2.- ¿La solución para revertir esta situación pasa, como hemos visto, por reducir la complejidad, rebajar el nivel de exigencia o incluso suprimir, algunas de las diferentes pruebas que componen actualmente el proceso selectivo?
3.- ¿Se está comprometiendo de alguna manera el rigor técnico y la excelencia profesional de los compañeros que, bajo estas circunstancias actuales acceden al ingreso al Cuerpo de ICCP?
4.- ¿Cuál o cuáles pueden ser las posibles medidas o actuaciones que permitan por un lado seguir garantizando que quienes accedan al Cuerpo estén realmente preparados para afrontar los retos técnicos, legales y de gestión que conlleva el ejercicio de sus funciones en la Administración, y por otro, que sean unas oposiciones atractivas que animen a los compañeros ICCP a tomar la decisión de prepararlas con la ilusión y ganas que ello conlleva?
Desde www.oposicionescaminos.es si que creemos que hay que adoptar de manera urgente una serie de medidas a corto y medio plazo que sin duda podrían dar respuesta a estos interrogantes, algunas que estimamos de fácil implementación y otras que requieren la intervención del Colegio de ICCP frente a las Administraciones.
- Poner en marcha un proceso de divulgación en las diferentes Escuelas de ICCP en toda España, con charlas informativas a los alumnos de los últimos cursos para que conozcan de primera mano en qué consiste esta salida profesional que en muchos casos es desconocida como tal.
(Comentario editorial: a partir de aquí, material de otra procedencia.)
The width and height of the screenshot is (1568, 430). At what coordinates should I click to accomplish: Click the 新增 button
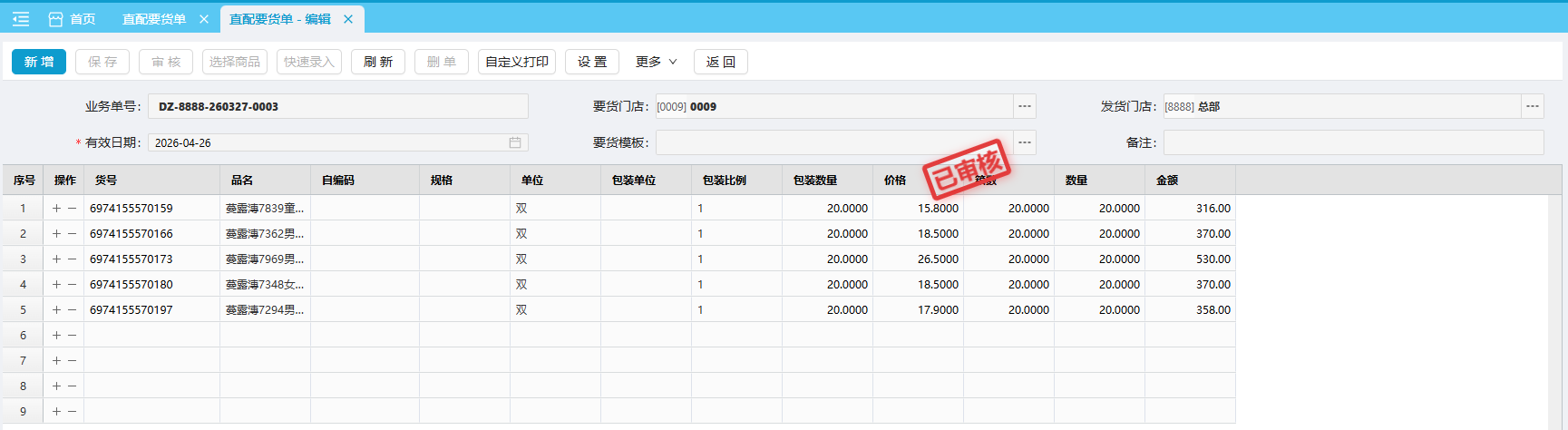click(x=39, y=62)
- Instar al Ministerio a que divulgue con la suficiente antelación las previsiones de futuras convocatorias que se van a publicar, de manera que el compañero que se lo plantee, cuente con la información necesaria para tomar la decisión con el tiempo necesario. La realidad es que gran parte de los compañeros son conocedores de las plazas que se ofertan en el momento de la convocatoria y resulta poco alentador leer que el primer ejercicio se realizará en el plazo máximo de 3 meses.
- Instar al Colegio de ICCP a que plantee en el Ministerio la necesidad de que se mejoren las condiciones laborales y salariales de los compañeros, con niveles de retribución acordes con las responsabilidades que se asumen y con el fomento de una carrera administrativa más ilusionante. Es de todos conocido que el número de compañeros del Cuerpo que se plantea el traslado a otros Ministerios o incluso a otras administraciones públicas autonómicas es cada vez más elevado por razones evidentes de que consiguen mejoras salariales e incluso menores niveles de responsabilidad profesional.
- Plantearse desde las instancias del Colegio de ICCP la posibilidad de ofrecer algún tipo de ayuda económica a sus Colegiados, mediante el otorgamiento de becas, u otras ayudas que incentiven el que la decisión de iniciar esta andadura de la preparación sea lo menos gravosa para ellos.